Fin de Año: tips para cuidarte la noche que propone 4 mil calorías

Lo sabemos de memoria: las Fiestas pueden ser la perdición para la balanza. Porque, si tenemos en cuenta que en una noche se pueden llegar a consumir entre 2.000 y 4.000 calorías y que para subir de peso hace falta un balance positivo de 5.500 calorías, las comidas de Navidad y Año Nuevo dejarían más de un kilo ganado. Y si a este cálculo se suma el “aporte extra” de las cenas y brindis que surgen desde principios de diciembre, el número será más contundente.

La medida, en todo caso, dependerá de cuánto se coma en exceso, es decir, por arriba de los requerimientos de cada uno y del gasto energético. La regla general es que las personas más activas comen más y mantienen su peso.

Cuántas calorías tienen los platos típicos

  • 2 rodajeas de vithel thoné: 250
  • 1 rodaja de matambre: 120
  • 1 porción de pavo relleno: 180
  • 1 presa de pollo al horno: entre 120 y 150 (depende si es pechuga, pata, muslo)
  • 1 porción de lechón: 350
  • Asado con achuras: 500
  • Ensalada rusa: 300
  • Ensalada Caesar: 250; o de lechuga, rúcula, tomate, cebolla: 120
  • 100 gramos de frutas secas: 280
  • 1 rebanada de pan dulce: 250
  • 1 taza de ensalada de frutas con azúcar: 150
  • 1 copa de vino: 150
  • 1 copa de champagne: 120
  • 1 vaso de caipirinha u otro trago similar: 300

Con una “porción lógica” (la medida con la cual uno se siente satisfecho) de alguna de estas variantes seguramente la aguja se mantendrá en su lugar. Aunque existen muchas formas de medirlo, un consejo es elegir un plato mediano con la mitad de la superficie de carne e hidratos y el resto de vegetales (si son crudos, mejor).

Tips para evitar sumar tantas calorías

Comemos de más cuando lo hacemos por ansiedad, miedo, depresión, tristeza o soledad y también cuando no perdemos de vista la organización de la comida. Tener en cuenta los siguientes tips ayudará a no perder el control.

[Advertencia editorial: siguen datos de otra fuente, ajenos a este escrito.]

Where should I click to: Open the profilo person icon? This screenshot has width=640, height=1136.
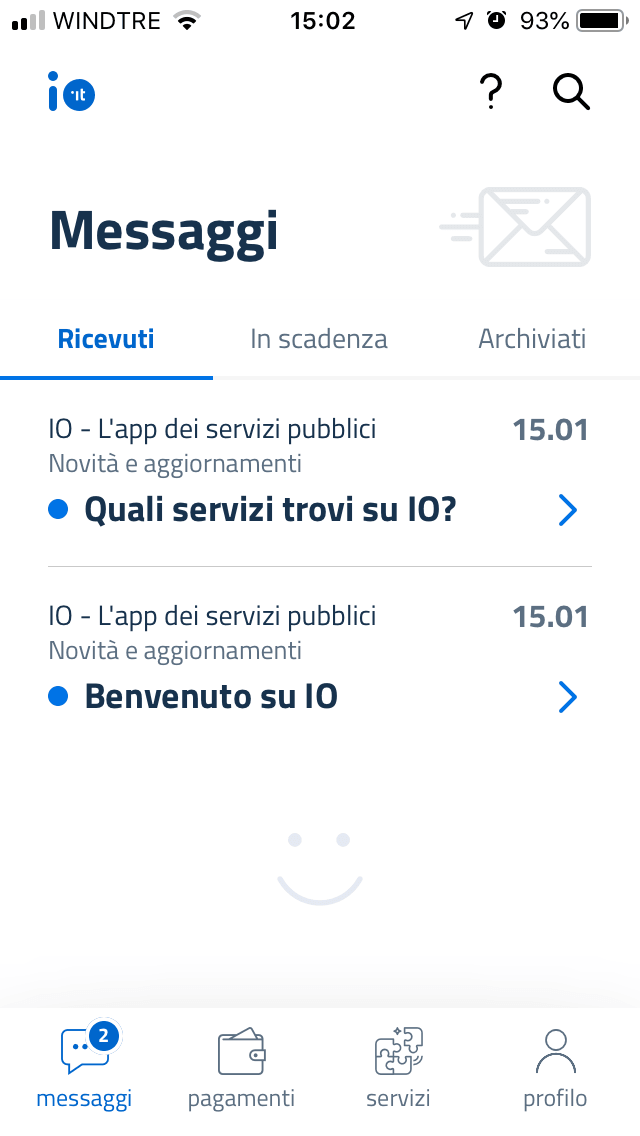pos(555,1050)
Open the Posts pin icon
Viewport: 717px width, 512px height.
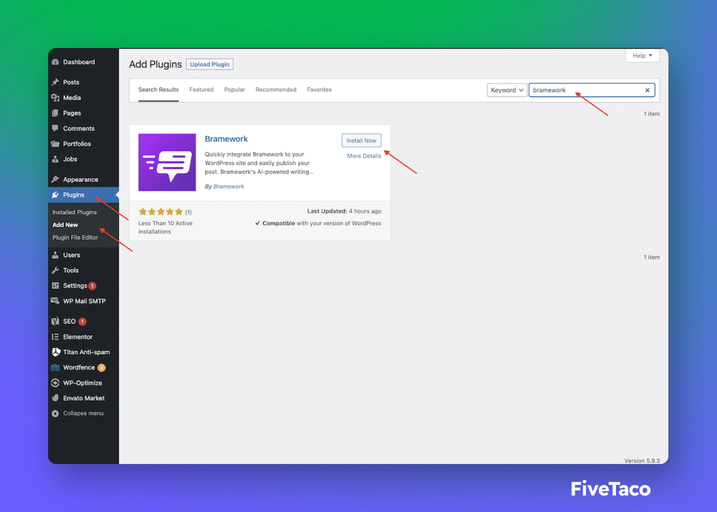pos(55,82)
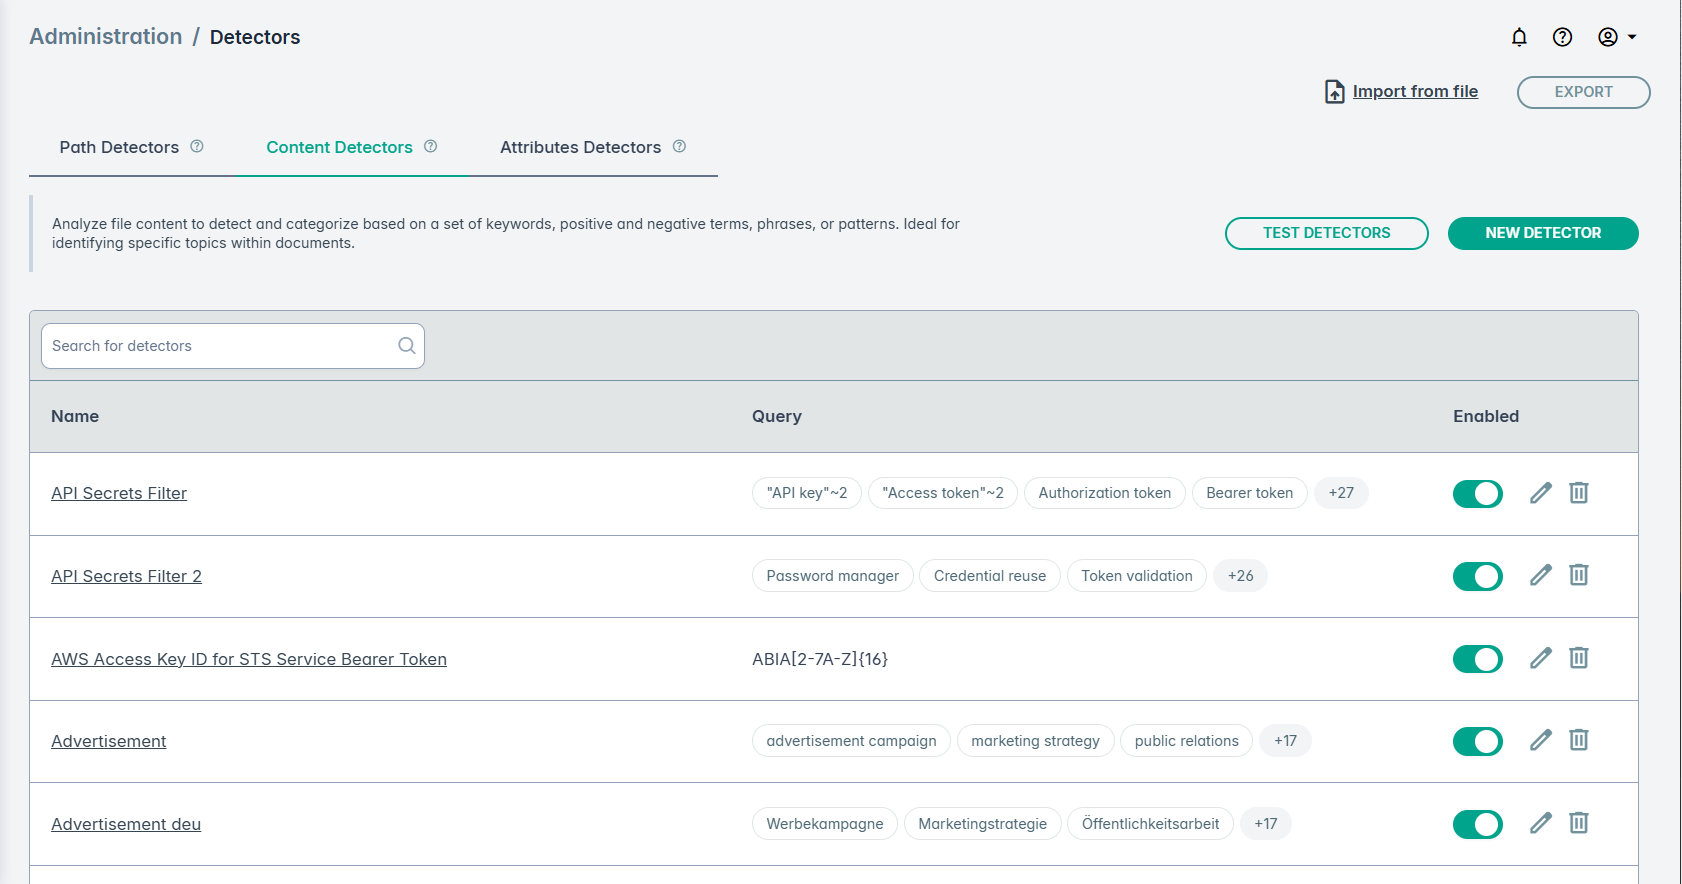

  1. Planificar. Siempre es mejor pensar un menú general, que sea equilibrado y que incluya carnes y vegetales. Que cada uno prepare lo que quiera, es muchas veces sinónimo de súper abundancia de comida.
  2. Pensar en opciones acotadas. Una buena opción es preparar dos tipos de carne (cerdo y pollo, por ejemplo) y 2 o 3 guarniciones, mayoritariamente preparadas con frutas y verduras (y no restringirse en la ensalada rusa).
  3. Incluir frutas en el postre. Esto permitirá no sumar las calorías vacías que contiene el azúcar refinada. La ensalalada de frutas con helado, una opción bienvenida y apta para todas las siluetas.
  4. Elegir dos tipos de dulces para el brindis. Es una buena manera de evitar “picotear” un poco de cada variedad, perdiendo el control de la cantidad de alimentos ingerida.
  5. Calcular la cantidad necesaria para el número de comensales. Es inevitable: cuánto más se prepara, más se come. Esta misma regla también sirve para las bebidas alcholólicas.
  6. Programar algo más que comida. La cena es el pretexto del encuentro. Pero no debería ser el eje. Idear un karaoke, juegos con prendas, la búsquedas tesoro o cualquier otra opción llevará a alejar el foco de la comida y a compartir un momento diferente y que verdaderamente sea enriquecedor.

En nuestra cultura se festeja comiendo. Para salir de esta creencia es importante preguntarnos si realmente necesitamos comida cuanto estamos contentos o si lo que necesitamos es compartir la alegría con otros, comunicarla, exhibirla o simplemente disfrutarla valorando logros.

Si queremos lucir un cuerpo sano y cómodo, el desafío es distinguir el hambre emocional del hambre real. Cuando sentimos hambre es cuando debemos comer, pero si sentimos emociones, ¿por qué las tapamos con la comida?

 

Fuente: Dra. Mónica Katz. Médica Especialista en Nutrición. Fundadora del Equipo de Trastornos Alimentarios del Hospital Municipal Dr. Carlos G. Durand y Directora de los Cursos de Posgrado de Nutrición de la Universidad Favaloro.